Malgré les déchéances du grand prêtre, nul ne peut s'arroger l'honneur d'être grand prêtre. La porte est ainsi fermée aux ambitieux qui d'une part veulent contester et remettre en question les actions du prêtre consacré et d'autre part ceux qui prétendent disposer eux-mêmes du sacerdoce. « Le sacerdoce n'est pas une position où un homme peut se hisser lui-même pour s'élever au-dessus de ses semblables. C'est un don de Dieu qui met le prêtre au service de ses frères »22(*). Celui qui se hisserait lui-même, attirerait sur lui la colère de Dieu comme se fut le cas de Coré et de ses partisans qui ont péri (Cf. Nb16,3 ; 16-35 ; 17,1-5.16-26).

L'auteur de la lettre aux Hébreux insiste sur l'élection divine du grand prêtre ici pour attirer l'attention de ses auditeurs sur la fidélité de Dieu du don même de son sacerdoce et sur l'attitude d'humilité de celui qui est élu. Il est conscient des infidélités des prêtres dans l'exercice de leur charge, ils ont « prostitué » au cours du temps l'autel du seigneur et leur état même de « consacrés », de « médiateurs ». Les critiques ont été nombreuses à l'égard de prêtres. Des prophètes jusqu'à Jésus, de vives dénonciations ont été portées sur la superficialité de l'exercice du sacerdoce qui n'est devenu que rituel et légal. Le grand prêtre était devenu plus un chef politique que religieux. Désigné et déposé par les Romains au temps de Jésus, « la charge du grand prêtre, était devenue un jouet entre les mains d'Hérode »23(*). Cependant, l'image du grand prêtre comme une personne élue, consacrée et établie pour exercer le sacerdoce de Yahwé n'avait pas à être affecté aux yeux des auteurs juifs tels Josèphe Flavius et les auteurs du Nouveau Testament.

Pour Flavius, au-delà des changements fréquents des grands prêtres par l'autorité romaine, tous sont choisis dans la famille aaronique. Restant ainsi sauve la loi des Pères qui « exige que personne ne reçoive le grand pontificat s'il n'est du sang d'Aaron, et il n'est permis à personne d'une autre famille, fût-il roi, d'accéder à cette dignité »24(*).

Saint Jean reconnaît pour sa part dans la déclaration machiavélique de Caïphe une valeur prophétique : « il ne dit pas cela de lui-même, mais étant grand prêtre de cette année-là, il prophétisa »( Jean 11,51). Au-delà du calcul criminel humain, signe de la faiblesse humaine, de sa nature blessée par le péché, il faut voir dans la phrase, un fondement de la dignité sacerdotale de celui qui est consacré. C'est ainsi que « la médiation d'un sacerdoce consacré reste une clé essentielle du système religieux juif, mais les carences constatées creusent l'attente d'un sacerdoce plus crédible et plus proche des hommes »25(*). Le sacerdoce n'est donc pas contesté mais l'exercice de celui-ci est défectible.

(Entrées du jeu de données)
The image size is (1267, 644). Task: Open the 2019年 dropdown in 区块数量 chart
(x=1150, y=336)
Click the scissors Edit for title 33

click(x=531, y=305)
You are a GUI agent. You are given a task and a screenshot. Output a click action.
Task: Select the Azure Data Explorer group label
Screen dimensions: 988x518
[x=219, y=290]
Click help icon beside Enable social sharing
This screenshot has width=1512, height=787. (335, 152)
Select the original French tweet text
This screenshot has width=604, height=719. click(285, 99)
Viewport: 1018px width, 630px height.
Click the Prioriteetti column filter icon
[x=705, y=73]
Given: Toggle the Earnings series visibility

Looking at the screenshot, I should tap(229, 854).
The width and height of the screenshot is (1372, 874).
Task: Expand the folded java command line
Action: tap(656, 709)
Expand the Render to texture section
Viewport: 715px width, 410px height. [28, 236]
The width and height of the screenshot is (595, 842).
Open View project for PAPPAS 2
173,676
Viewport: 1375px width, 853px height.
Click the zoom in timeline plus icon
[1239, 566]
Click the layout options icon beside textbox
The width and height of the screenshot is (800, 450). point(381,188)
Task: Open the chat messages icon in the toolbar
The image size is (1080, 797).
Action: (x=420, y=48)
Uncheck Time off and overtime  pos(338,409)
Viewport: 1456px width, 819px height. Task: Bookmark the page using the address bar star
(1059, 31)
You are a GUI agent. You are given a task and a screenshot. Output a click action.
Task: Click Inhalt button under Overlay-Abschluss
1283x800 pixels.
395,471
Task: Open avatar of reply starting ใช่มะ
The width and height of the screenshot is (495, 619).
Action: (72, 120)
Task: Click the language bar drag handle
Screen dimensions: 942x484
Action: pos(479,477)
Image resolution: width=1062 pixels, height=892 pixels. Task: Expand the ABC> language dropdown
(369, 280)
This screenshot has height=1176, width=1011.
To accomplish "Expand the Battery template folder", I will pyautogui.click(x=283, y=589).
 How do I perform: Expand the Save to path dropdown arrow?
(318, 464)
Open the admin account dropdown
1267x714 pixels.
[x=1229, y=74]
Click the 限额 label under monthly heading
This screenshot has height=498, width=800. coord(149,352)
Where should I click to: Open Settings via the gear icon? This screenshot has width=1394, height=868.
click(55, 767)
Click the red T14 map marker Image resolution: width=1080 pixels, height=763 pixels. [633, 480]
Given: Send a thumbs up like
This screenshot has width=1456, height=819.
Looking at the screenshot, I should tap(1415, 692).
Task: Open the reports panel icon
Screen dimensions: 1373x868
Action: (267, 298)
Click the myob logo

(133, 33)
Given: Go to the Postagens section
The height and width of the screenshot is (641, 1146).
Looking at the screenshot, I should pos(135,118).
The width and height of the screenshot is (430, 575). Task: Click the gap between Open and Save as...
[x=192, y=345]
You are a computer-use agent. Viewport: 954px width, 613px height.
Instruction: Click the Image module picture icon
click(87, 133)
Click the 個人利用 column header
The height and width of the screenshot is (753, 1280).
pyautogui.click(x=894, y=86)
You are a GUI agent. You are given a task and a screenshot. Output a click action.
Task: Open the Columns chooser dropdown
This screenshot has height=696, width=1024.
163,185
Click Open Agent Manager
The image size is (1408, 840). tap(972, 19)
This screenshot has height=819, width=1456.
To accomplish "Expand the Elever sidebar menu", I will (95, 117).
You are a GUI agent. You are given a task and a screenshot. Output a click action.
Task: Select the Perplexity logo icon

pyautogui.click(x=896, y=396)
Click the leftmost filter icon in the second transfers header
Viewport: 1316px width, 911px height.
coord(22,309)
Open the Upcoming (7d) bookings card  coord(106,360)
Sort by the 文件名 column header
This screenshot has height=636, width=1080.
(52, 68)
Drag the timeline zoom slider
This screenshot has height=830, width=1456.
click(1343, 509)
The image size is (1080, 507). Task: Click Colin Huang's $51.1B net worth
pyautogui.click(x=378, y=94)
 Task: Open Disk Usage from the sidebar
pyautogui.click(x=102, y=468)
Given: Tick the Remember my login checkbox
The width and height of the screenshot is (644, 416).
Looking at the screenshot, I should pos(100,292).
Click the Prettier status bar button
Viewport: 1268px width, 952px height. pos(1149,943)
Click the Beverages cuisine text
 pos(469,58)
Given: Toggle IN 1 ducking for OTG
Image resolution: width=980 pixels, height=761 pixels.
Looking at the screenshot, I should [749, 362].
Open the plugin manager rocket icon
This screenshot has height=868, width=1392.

| Travail à faire |
Recopiez mot pour mot le passage de l'extrait sur le grand prêtre, de "Malgré les déchéances" à "Nb16,3 ; 16-35 ; 17,1-5.16-26).".

| Solution |
Malgré les déchéances du grand prêtre, nul ne peut s'arroger l'honneur d'être grand prêtre. La porte est ainsi fermée aux ambitieux qui d'une part veulent contester et remettre en question les actions du prêtre consacré et d'autre part ceux qui prétendent disposer eux-mêmes du sacerdoce. « Le sacerdoce n'est pas une position où un homme peut se hisser lui-même pour s'élever au-dessus de ses semblables. C'est un don de Dieu qui met le prêtre au service de ses frères »22(*). Celui qui se hisserait lui-même, attirerait sur lui la colère de Dieu comme se fut le cas de Coré et de ses partisans qui ont péri (Cf. Nb16,3 ; 16-35 ; 17,1-5.16-26).